The ideadata
package utilizes the simple concept of get_*
functions, which is named after the table that you want to connect to in the warehouse in one line. Functions like [get_students] are useful because they lower your cognitive load ("What DB and schema do I pull students from and what's the SQL look like") and they ensure that anyone using this package (read: R&A) are always pulling the same data when they start an analysis, save any processing logic.

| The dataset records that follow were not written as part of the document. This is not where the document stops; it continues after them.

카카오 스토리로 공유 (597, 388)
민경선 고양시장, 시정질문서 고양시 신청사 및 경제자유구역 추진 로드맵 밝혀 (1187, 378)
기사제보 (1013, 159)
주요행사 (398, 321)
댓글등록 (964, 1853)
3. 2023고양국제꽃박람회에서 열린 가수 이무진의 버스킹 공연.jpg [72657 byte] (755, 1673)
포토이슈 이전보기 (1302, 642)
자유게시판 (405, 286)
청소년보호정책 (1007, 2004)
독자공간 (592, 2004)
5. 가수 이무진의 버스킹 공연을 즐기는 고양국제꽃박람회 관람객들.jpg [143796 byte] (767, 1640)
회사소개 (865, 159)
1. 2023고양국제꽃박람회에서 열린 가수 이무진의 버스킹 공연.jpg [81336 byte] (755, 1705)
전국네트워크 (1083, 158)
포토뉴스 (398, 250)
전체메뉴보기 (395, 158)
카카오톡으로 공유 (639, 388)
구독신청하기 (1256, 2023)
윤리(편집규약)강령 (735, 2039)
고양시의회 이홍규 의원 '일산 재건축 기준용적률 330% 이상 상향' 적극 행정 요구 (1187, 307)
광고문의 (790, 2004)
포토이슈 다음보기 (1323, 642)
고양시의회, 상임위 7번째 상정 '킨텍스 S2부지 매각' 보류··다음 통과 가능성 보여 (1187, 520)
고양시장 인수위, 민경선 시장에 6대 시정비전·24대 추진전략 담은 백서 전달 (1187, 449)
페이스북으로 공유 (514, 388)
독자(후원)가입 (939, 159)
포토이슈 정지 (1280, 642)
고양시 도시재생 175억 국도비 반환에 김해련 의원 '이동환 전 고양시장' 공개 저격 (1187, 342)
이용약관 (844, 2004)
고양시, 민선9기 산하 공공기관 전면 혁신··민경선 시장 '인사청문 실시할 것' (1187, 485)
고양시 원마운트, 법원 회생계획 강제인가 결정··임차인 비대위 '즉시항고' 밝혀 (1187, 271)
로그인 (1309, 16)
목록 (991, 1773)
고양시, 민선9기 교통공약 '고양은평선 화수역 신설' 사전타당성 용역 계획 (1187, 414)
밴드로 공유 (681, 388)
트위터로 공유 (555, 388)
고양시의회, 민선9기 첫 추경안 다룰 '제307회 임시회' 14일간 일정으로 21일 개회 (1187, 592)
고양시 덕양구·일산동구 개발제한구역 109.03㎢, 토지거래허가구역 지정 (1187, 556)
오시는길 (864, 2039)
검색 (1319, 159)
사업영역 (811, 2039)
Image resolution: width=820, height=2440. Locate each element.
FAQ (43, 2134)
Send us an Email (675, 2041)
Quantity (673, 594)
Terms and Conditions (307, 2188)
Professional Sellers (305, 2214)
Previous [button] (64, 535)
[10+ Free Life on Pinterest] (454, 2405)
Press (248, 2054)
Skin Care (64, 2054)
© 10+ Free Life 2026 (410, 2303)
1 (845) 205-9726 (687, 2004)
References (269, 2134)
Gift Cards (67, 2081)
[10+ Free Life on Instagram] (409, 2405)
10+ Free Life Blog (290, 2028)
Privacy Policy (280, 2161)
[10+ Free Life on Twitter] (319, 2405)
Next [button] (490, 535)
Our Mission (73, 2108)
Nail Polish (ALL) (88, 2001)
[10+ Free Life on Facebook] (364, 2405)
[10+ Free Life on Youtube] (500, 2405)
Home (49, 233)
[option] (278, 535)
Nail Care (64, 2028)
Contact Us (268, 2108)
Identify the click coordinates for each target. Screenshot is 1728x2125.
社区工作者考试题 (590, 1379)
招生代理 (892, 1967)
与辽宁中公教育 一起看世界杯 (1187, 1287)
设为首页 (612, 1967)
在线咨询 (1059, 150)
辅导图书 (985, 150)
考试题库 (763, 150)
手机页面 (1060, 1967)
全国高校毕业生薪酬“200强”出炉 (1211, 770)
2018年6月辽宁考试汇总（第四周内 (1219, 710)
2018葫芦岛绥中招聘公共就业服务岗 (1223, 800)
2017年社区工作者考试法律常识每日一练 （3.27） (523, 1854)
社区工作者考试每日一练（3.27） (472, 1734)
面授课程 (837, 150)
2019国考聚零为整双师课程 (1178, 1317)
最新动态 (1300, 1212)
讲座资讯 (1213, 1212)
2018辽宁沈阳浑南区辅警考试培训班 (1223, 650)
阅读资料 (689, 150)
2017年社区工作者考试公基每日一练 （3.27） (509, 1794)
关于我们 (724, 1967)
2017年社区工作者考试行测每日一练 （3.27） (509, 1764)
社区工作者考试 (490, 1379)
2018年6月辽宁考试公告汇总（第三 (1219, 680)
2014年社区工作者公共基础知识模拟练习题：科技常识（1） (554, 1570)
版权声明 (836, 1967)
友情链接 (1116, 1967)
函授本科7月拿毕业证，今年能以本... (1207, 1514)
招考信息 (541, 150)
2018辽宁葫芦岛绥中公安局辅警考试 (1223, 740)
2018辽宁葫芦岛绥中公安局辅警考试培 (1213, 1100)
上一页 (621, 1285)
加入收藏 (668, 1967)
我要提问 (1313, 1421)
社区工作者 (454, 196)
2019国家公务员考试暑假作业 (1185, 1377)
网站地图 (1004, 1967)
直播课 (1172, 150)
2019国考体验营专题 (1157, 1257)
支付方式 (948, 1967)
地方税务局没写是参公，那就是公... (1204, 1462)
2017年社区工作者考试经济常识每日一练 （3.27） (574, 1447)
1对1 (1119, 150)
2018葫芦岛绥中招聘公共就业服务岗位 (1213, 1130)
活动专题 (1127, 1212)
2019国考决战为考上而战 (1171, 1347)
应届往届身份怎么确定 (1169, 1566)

One big downside: they need to be created one at a time and so if a new set of tables is added to the data warehouse, there can a lag between when those tables are added and when there is a corresponding get_*
function in this package.
get_table()
To mitigate against the time Chris has to develop new get_*
functions and the ever evolving nature of data warehouse, ideadata
now has a new workhourse function: get_table()
.
This function does exactly what it says: it get's tables from the warehouse by looking up table location in the MetaData
table in the Documentation
schema of R&A's SQL Server instance. That table updates frequently and contains a comprehensive view of the data warehouse at any time.
When you load ideadata
(i.e., when you run library(ideadat)
the package makes a connection to the MetaData
table and saves it as a dataframe names warehouse_meta_data
that you can access by running data(warehouse_meta_data)
.
Not that you might need to detach and reload ideadata
if you know the warehouse has a new table but get_table()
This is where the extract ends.